A lovely day was had by all!

 

Outdoor Concert

While the Obsessive Cyclist was climbing a mountain again, I wandered through the Botanical Gardens and found an extra bonus: an outdoor concert in progress, courtesy of Brisbane City Council, and stopped to spend a very pleasant hour sitting on the grass listening to Australian composers.

Notice the toy kangaroo on the stage, holding an Australian flag?

Afterwards, the Japanese Gardens are always a relaxing sight.

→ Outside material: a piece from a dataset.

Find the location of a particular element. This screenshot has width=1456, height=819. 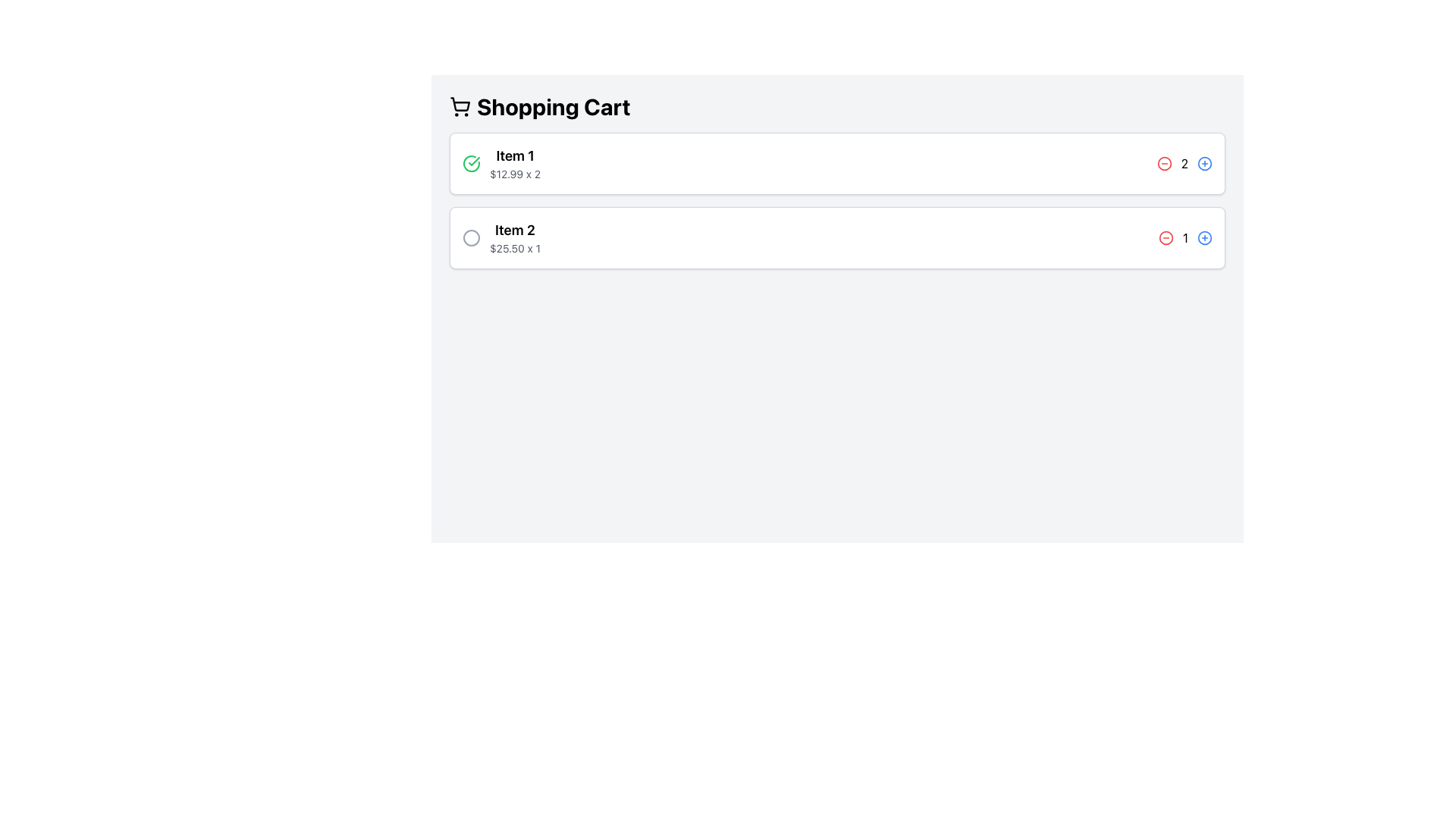

the displayed value of the Text label showing the current selected quantity of 'Item 2' in the shopping cart, located in the second row of the product card is located at coordinates (1185, 237).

Excellent reflections on a calm day

These lizards found it relaxing, too, especially on stones conveniently warmed by the sun.

Yes, *two* lizards in this shot. Can you spot the second one?

To round off the wildlife sightings, a young bird scratching happily, completely ignoring people. Not sure what it is when it’s grown up — a lyre bird of some kind?

There's something interesting here...

 

Sunset Photography

Last Friday we decided on a few civilized evening drinks across the river, where most of the bars have just reopened after the January floods. It was not much of a success as, in some cases, “re-opened” meant “open if you don’t mind sitting among hastily-hired external cooling units because the new fridges haven’t arrived yet”, or “open if you don’t mind a very restricted selection of beer”. In other cases, it meant “open if you don’t mind eye-wateringly high prices for (admittedly excellent) beer while being squeezed like a sardine among the throng”. With hindsight maybe a Friday evening wasn’t the best choice to try out new venues.

However, it was a gorgeous, warm evening, and just right for some sunset photography.

The rays of the setting sun on Story Bridge
Kangaroo Point Cliffs at Sunset
One of the skyscrapers in the CBD in front of a technicolor sunset.

Having had one beer at each of the likely-looking establishments on the North side we decided that South of the river is more to our taste and ended up back at our usual haunt a worryingly convenient 2-minute walk from our flat. An excellent choice of beers in a busy but not overcrowded bar, a civilized atmosphere and available seats all made the local choice a no-brainer for us.

 

 

HDR Experiments

This morning I’m idly reading through Facebook when one of my facebook friends describes his first forays into HDR. For those of you who are not photo-geeks, HDR stands for High Dynamic Range. It means taking several photos in quick succession of the same scene, at different exposure settings, then merging them into a single picture. My ageing Canon EOS 300D is perfectly capable of doing Auto Exposure Bracketing (AEB) — taking three photos at normal, -x and +x exposure (the value of x is up to you). It also turns out that Photoshop Elements 9, of which I am a proud owner, contains Photomerge, a plug-in that does the hard work of merging the different exposures. So, no real excuse for not giving it a try.

Doing the camera work was easy: Take a mini-tripod, use the menu to set up AEB, take a shot of a landscape photograph. (For a close-up subject, there are other – easier – ways to achieve a similar effect, such as using a fill-in flash.) The views from Mount Coot-tha were rather perfect for this purpose. Once downloaded, however, it takes absolutely ages to merge the pictures, even longer if you then mess around with manual settings. So I only did it for two sets of three, to give the general idea. For best results, click on the thumbnails to see a full-size version.

The first pair shows standard exposure, then the automatic Photomerge result. The second pair shows standard exposure, then the result of Photomerge augmented by me playing with extra layers, clipping masks etc to create a new picture. My very first exposure (ha, ha, pun intended) to HDR.